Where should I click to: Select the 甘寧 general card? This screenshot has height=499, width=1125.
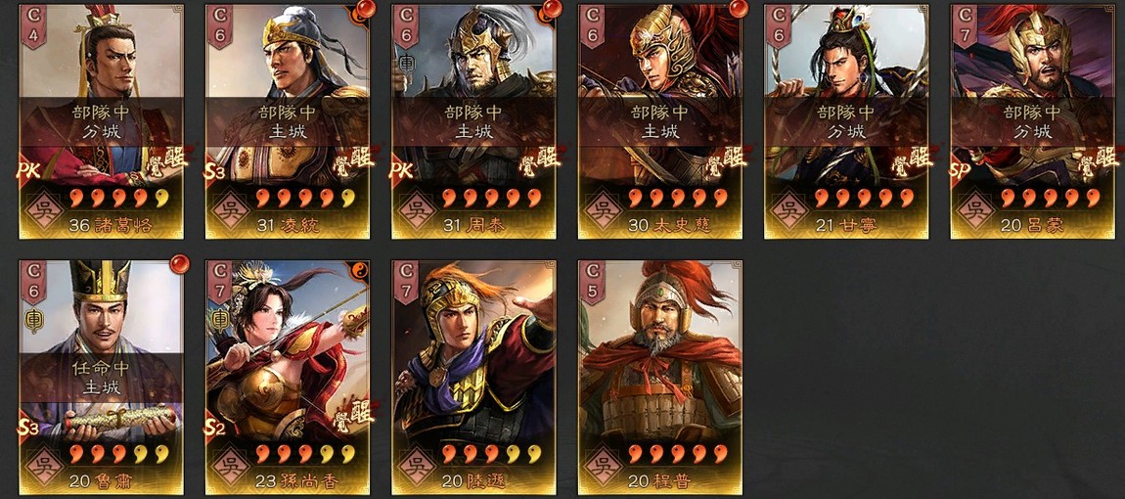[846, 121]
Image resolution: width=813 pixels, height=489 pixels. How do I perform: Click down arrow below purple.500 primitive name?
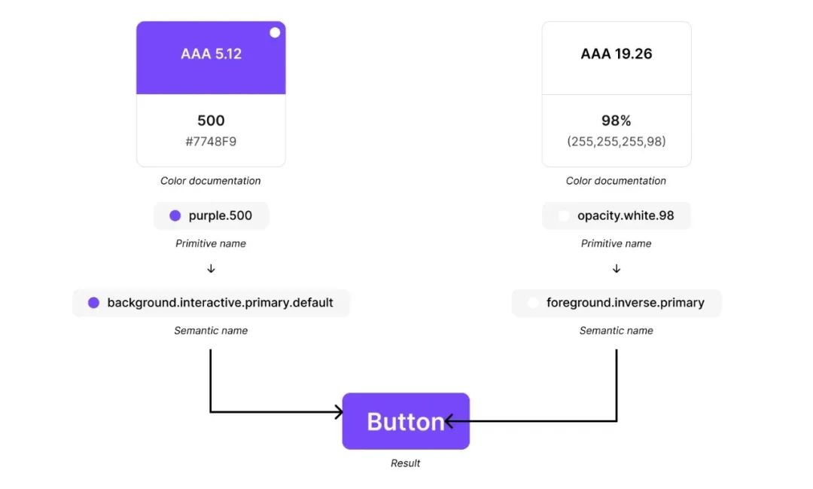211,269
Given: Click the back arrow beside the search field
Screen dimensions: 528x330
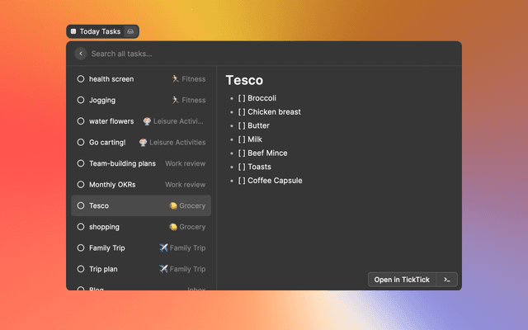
════════════════
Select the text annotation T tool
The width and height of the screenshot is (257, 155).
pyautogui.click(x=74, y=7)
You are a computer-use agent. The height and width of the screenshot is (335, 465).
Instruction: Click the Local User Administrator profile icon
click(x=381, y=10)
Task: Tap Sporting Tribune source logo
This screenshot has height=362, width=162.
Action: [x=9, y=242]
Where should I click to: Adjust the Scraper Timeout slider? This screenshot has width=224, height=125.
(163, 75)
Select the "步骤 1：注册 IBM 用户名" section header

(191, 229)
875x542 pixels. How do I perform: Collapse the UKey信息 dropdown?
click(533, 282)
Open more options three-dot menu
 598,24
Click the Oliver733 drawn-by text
════════════════
• Problem statement:
Using the material above, filter for lines holding "text" and copy each one.

• Written answer:
Select the text annotation T tool
Click the Oliver733 drawn-by text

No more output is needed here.